Task to complete: Convert the data from its beginning through the line containing "Looking at the screenshot, I should tap(127, 371)." into a two-column CSV with the headers instruction and response. Write one row per instruction, placing its text and its answer each in a single quoted field, with any line breaks replaced by spaces.

Item position data
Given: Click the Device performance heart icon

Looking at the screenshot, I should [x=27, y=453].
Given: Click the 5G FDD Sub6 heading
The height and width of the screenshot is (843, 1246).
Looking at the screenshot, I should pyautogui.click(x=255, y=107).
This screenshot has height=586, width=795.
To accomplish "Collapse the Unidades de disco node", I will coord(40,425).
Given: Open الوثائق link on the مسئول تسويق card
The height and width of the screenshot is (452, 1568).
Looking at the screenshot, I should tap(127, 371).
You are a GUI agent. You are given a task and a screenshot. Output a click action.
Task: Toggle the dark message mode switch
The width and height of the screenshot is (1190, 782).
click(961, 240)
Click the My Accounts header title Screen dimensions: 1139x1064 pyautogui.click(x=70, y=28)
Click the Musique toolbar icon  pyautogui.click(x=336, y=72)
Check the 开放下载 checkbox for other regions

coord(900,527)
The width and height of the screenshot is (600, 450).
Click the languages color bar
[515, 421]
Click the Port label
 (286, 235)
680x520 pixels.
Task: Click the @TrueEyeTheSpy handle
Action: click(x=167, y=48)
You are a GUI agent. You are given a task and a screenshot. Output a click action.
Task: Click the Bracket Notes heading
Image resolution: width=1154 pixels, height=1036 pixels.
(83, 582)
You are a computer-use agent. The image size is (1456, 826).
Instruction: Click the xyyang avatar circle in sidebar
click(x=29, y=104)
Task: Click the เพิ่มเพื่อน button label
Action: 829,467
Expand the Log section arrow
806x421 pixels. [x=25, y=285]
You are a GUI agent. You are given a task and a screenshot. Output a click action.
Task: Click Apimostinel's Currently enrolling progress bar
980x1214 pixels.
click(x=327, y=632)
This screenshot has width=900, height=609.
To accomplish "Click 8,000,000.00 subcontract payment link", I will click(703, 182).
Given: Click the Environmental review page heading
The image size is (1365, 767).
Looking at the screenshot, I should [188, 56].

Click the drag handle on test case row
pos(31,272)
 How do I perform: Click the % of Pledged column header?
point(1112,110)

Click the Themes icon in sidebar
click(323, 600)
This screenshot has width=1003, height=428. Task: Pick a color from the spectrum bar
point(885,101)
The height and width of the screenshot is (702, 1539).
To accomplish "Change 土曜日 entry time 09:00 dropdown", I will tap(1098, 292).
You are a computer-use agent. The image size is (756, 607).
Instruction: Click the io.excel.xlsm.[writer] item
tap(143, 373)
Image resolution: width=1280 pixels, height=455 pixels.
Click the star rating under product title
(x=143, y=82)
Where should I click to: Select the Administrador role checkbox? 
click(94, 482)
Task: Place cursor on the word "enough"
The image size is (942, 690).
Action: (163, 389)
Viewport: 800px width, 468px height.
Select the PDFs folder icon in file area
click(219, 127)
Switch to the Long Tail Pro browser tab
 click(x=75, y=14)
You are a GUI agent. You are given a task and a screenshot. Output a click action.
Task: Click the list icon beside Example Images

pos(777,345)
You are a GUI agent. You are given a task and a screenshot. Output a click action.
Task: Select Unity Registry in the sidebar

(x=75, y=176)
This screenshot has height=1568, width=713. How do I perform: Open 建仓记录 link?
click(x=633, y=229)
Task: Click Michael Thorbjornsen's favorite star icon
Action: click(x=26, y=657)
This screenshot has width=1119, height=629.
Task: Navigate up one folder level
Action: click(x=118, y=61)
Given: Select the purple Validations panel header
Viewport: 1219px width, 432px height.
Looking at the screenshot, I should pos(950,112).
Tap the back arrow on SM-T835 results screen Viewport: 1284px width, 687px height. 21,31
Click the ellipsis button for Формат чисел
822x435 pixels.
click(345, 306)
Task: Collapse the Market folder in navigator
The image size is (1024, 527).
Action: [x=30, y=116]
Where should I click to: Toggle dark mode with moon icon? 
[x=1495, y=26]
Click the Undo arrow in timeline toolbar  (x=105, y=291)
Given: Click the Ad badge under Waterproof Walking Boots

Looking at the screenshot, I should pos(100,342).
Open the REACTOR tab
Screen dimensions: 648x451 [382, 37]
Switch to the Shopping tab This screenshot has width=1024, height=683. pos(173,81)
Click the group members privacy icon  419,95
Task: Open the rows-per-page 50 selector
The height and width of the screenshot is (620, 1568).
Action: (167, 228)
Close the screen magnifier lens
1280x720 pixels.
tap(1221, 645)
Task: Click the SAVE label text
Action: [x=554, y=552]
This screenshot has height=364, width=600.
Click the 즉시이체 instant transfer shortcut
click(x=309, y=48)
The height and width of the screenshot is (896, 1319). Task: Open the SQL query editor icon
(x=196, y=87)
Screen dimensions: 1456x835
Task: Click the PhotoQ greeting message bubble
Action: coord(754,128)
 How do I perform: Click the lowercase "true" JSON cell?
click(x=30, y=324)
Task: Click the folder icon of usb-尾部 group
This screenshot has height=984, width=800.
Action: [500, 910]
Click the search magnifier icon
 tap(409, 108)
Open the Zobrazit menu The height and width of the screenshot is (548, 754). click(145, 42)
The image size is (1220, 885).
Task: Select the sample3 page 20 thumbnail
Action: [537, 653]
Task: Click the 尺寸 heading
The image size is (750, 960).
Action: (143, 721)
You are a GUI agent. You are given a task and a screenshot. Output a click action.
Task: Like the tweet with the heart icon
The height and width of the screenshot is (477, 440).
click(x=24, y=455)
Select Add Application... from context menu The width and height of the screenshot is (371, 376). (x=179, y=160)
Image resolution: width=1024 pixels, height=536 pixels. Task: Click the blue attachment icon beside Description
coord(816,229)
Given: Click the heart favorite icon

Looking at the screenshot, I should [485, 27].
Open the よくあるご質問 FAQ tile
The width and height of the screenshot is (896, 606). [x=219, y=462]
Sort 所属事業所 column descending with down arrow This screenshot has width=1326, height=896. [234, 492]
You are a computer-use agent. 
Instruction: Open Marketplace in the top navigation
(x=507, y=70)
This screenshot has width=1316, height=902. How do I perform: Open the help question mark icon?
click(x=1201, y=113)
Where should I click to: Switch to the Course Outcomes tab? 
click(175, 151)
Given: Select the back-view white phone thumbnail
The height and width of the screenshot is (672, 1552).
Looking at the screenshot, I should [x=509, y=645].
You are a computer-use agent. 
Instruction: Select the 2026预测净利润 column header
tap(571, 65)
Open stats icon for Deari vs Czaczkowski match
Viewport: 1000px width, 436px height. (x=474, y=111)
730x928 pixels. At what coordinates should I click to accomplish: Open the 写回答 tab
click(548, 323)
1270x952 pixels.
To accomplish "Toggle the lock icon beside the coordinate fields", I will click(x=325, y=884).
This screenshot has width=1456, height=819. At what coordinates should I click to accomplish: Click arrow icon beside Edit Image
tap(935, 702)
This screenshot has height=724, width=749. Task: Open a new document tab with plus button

Answer below:
instruction,response
"Given: Click the Device performance heart icon","Looking at the screenshot, I should [x=27, y=453]."
"Given: Click the 5G FDD Sub6 heading The height and width of the screenshot is (843, 1246).","Looking at the screenshot, I should pyautogui.click(x=255, y=107)."
"This screenshot has height=586, width=795. To accomplish ""Collapse the Unidades de disco node"",","I will coord(40,425)."
"Given: Open الوثائق link on the مسئول تسويق card The height and width of the screenshot is (452, 1568).","Looking at the screenshot, I should tap(127, 371)."